**Text passage**

Segment Open

My wife is in school right now, and every time she wants to get feedback on an essay, I ask the same question: What’s the assignment?
That question has always resonated with me.
Back in high school, I saw the disconnect firsthand between teachers who wanted students to learn about life, and students who saw teachers as resources from which they were to extract good grades. Many of my high-achieving friends would ask questions like, “How many points is this worth?” and, “What do I need to do to get an A?” They would be super annoyed when our teachers would get all wholesome and sanctimonious, but over time, the lessons would sink in. In biology, for example, we weren’t in class just to memorize details about plants and animals—we were there to learn about various plants and animals so we could appreciate the land and everything in it. Our assignment was not simply to regurgitate facts, but to learn.
In any situation, our chances of success are predicated on our ability to understand the assignment.
This is especially true when it comes to observing the Thanksgiving holiday. If we don’t take time to examine the purpose of the holiday and how it connects with our faith, then we risk going through the effort of traveling and preparing food and whatnot without achieving what it was intended to accomplish.
It’s instructive to remember that when Abraham Lincoln established Thanksgiving as a national holiday in 1863, it was in the context of helping the nation heal. Lincoln implored Americans to give thanks, and while doing so, to also offer “humble penitence for our national perverseness and disobedience” and to “commend to [God’s] tender care all those who have become widows, orphans, mourners, or sufferers in the lamentable civil strife in which we are unavoidably engaged.”
Those lofty words referenced the ugly war being fought to curtail the political power of confederate states that tried to preserve their right to enslave Black people. In that moment of history, Lincoln didn’t want Americans to forget that they were at war; he wanted to express thanks in the midst of it and, more important, repent of their complicity in it.
This stands in stark contrast to how too many of us have become accustomed to celebrating; these days even the holidays are grounds for Christian culture warring. So even if we stop to give thanks for the food on our tables and a roof over our heads, the gratitude is mixed with an implicit willingness to protect our community and our preferred way of life, even if that impedes the flourishing of other people in other communities. We give thanks for what we have, even as we fight for the right to keep it.

Segment Closed

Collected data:
Segment Open

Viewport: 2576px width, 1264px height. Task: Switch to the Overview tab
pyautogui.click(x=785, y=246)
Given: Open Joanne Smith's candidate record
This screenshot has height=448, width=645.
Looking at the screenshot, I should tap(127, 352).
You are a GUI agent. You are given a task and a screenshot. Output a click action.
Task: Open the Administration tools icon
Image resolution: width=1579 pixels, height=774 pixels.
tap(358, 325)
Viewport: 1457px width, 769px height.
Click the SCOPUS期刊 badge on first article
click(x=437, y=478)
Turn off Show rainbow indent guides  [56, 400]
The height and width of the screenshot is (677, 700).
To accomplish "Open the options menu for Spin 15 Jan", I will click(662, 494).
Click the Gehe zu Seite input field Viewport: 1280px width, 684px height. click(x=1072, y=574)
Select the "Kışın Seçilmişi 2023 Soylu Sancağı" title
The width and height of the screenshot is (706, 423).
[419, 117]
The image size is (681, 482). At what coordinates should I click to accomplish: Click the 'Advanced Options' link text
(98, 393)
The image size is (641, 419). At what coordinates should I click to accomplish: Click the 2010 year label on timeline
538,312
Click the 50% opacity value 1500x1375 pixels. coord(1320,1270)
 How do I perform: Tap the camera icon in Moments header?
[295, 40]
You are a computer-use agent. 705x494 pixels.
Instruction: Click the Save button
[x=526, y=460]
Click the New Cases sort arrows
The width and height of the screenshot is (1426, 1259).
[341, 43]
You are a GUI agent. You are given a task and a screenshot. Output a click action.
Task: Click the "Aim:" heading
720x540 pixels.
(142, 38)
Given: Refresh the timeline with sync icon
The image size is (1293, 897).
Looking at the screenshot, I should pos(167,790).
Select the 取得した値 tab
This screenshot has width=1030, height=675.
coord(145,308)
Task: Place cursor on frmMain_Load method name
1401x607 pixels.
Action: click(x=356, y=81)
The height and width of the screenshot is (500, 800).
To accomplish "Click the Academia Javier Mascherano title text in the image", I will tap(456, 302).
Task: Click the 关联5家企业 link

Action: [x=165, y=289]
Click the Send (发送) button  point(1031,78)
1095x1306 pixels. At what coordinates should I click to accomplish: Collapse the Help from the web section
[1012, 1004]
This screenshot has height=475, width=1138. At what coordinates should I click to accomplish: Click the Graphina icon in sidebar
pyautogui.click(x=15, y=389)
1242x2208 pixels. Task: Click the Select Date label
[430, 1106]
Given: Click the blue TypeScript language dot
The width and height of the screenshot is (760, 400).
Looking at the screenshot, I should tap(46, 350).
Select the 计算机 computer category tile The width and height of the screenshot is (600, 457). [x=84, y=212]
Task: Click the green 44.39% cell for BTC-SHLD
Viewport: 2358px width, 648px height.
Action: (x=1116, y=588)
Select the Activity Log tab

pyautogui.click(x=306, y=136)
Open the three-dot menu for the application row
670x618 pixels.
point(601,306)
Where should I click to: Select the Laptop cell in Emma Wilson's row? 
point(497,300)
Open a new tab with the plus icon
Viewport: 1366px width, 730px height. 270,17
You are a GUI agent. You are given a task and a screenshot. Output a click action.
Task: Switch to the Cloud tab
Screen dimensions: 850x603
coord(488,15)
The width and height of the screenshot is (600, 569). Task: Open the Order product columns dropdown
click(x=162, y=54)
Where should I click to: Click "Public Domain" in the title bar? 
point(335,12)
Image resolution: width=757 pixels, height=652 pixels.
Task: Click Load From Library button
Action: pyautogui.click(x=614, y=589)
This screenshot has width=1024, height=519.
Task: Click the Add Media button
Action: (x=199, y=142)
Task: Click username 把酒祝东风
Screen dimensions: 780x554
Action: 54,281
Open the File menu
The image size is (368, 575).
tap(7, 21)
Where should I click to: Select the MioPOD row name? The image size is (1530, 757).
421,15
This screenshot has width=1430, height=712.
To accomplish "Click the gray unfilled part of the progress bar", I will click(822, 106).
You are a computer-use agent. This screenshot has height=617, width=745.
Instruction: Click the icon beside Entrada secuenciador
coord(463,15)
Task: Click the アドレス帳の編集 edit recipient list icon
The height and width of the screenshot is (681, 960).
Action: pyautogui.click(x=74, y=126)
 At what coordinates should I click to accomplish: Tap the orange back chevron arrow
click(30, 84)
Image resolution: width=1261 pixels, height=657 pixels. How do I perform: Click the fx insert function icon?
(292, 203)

Segment Closed

**Assigned task 1**
Edit the Thanksgiving essay from "That question has" up to and including "but to learn." by replacing "high school" with "middle school".
**Assigned task 2**
According to the Thanksgiving essay, in what year did Abraham Lincoln establish Thanksgiving as a national holiday?
**Assigned task 3**
Continue the Thanksgiving essay from the point where it stops.

**Exercise output 1**
That question has always resonated with me.
Back in middle school, I saw the disconnect firsthand between teachers who wanted students to learn about life, and students who saw teachers as resources from which they were to extract good grades. Many of my high-achieving friends would ask questions like, “How many points is this worth?” and, “What do I need to do to get an A?” They would be super annoyed when our teachers would get all wholesome and sanctimonious, but over time, the lessons would sink in. In biology, for example, we weren’t in class just to memorize details about plants and animals—we were there to learn about various plants and animals so we could appreciate the land and everything in it. Our assignment was not simply to regurgitate facts, but to learn.

**Exercise output 2**
1863

**Exercise output 3**
But what if that’s not the assignment?
In his book, Shalom and the Community of Creation, Indigenous author and theologian Randy Woodley says that much of our factional conflict stems from a misunderstanding of Genesis 2. Many translations tell us that Adam and Eve are instructed to exercise dominion over the earth. But Woodley says that in the original language, the instruction is less to take over the earth and more to take care of it. Our assignment as believers is to participate with God in caring for the whole community of creation, which includes not only people, but animals, plants, and the earth itself.
It’s no coincidence, then, that the Spirit leads Jesus into the wilderness in Luke 4. Only after communing with creation was Jesus grounded enough in the truth—having rejected the devil’s temptations—to return to the synagogue, read Isaiah 61, and declare himself the fulfillment of that passage to an astonished crowd of onlookers.
But he didn’t stop there. Jesus then reminded the people in the synagogue of God’s history of blessing people outside Israel’s borders, like Naaman the Syrian in 2 Kings 5, and the widow in Zarephath in 1 Kings 17. Jesus wasn’t trying to shame his listeners; he was reminding them that the blessings he had to offer—good news to the poor, freedom to the captives, sight to the blind—were not for them to hoard. They were his gifts to offer freely to anyone in need. Of course, God’s people are always a little slow to understand, so rather than thanking Jesus for his audacious, groundbreaking sermon, they grumbled and began plotting his murder.
I’m convinced that the reason we have the Thanksgiving holiday is to give us a necessary annual boost in morale to help us in the work ahead, caring for the whole community of creation. We immerse ourselves in the aesthetic pleasures of food and the emotional pleasures of relationships because it helps us to be not only grateful for what we have but generous enough to share it with others.
And we watch NFL football so we can jeer at how badly the Detroit Lions suck—err, I mean, something about humility or whatever.
So don’t go into Thanksgiving this year without knowing the assignment. It’s not just to know some passages in the Bible or our nation’s history. It’s not to project an image of polished, anodyne togetherness so you can feel smug and secure about your superiority over other people.
Our assignment is to be grateful for God’s blessing and to pause to consider how God is inviting us to extend that blessing outward to the people in our circles and beyond.
Even if, God bless ’em, those people are Lions fans.